> **EXERCISE OBJECTIVE**: From the WWDC 2019 wishlist results below, list each wishlist item, using the label that comes before the colon at the start of its paragraph.

> **GIVEN PASSAGE**:
※

WWDC 2019 Wishlist Results

Parameters in SiriKit custom intents & Fine-grained Shortcut integration (apps provide blocks): Parameters are definitely in and I believe (from the SOTU demos) that the Shortcuts app can directly call into intents with parameters, thus enabling more fine-grained interactions. This is great news, and even if you don’t think Siri as a voice-assistant would be useful for your app, you should want this for Shortcuts integration.

On-device transfer learning in CoreML: This is also in and unlocks all kind of on-device ML applications. There is also a new category of “easy” ML integration (voice/sound analysis) along with a ton of other improvements. CreateML is now a Mac app instead of being integrated into Playgrounds.

HKLiveWorkoutBuilder (from watchOS) in iOS: I don’t see any mention of HealthKit or workouts at all in the release notes, so no luck here.

Web->AppStore->App ad attribution (w/o user tracking): Even though this was not announced, I have some hope that this could happen. The WebKit announcement of an privacy preserving ad click tracking mechanism is evidence that this problem is on their radar.

The App Store story is even worse, because there is no official way to pass some kind of data through your App Store URL that the App gets on first start. The normal attribution mechanism, IDFA, is not available to websites (only apps), so the only way to do a website-ad -> AppStore -> App attribution is for the web site and App to “fingerprint” the user somehow. One simple way is a correlation with time and an IP address, but that isn’t perfect. Unfortunately, many apps (and 3rd party ad trackers) do not stop there.

※

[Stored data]
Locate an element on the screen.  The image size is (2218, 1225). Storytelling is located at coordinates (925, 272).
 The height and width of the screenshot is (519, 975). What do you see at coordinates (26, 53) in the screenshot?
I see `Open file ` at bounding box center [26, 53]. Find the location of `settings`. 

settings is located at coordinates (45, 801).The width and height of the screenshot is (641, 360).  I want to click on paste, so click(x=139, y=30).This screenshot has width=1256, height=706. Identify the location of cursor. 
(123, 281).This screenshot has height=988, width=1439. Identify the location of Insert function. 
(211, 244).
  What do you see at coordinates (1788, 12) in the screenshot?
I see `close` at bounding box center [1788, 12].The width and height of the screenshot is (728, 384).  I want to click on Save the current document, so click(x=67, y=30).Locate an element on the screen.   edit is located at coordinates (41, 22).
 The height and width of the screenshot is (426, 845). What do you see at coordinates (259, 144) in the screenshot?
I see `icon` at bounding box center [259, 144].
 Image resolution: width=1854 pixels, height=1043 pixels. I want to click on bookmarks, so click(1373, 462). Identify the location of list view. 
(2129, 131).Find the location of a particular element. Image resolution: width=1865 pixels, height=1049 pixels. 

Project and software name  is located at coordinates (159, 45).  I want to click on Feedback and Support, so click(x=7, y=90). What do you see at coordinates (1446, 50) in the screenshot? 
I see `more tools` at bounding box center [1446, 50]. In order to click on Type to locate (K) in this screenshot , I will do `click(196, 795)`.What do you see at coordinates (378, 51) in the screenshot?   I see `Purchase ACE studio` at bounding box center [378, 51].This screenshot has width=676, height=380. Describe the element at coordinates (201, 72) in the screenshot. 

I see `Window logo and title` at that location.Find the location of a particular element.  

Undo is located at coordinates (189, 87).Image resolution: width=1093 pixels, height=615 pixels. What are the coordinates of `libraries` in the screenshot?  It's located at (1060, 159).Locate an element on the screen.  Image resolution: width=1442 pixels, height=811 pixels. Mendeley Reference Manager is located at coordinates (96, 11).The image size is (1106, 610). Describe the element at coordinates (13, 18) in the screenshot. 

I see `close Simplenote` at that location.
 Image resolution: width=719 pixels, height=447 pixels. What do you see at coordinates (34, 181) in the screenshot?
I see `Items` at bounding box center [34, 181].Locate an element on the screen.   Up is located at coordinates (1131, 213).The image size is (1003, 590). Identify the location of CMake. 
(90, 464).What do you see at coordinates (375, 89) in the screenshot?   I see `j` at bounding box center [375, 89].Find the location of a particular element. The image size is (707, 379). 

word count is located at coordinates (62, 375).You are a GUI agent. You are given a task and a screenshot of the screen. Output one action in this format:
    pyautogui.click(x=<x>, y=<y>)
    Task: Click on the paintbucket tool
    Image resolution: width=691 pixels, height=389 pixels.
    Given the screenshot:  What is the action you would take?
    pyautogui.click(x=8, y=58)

※

> **OUTPUT OF THE EXERCISE**:
- Parameters in SiriKit custom intents & Fine-grained Shortcut integration (apps provide blocks)
- On-device transfer learning in CoreML
- HKLiveWorkoutBuilder (from watchOS) in iOS
- Web->AppStore->App ad attribution (w/o user tracking)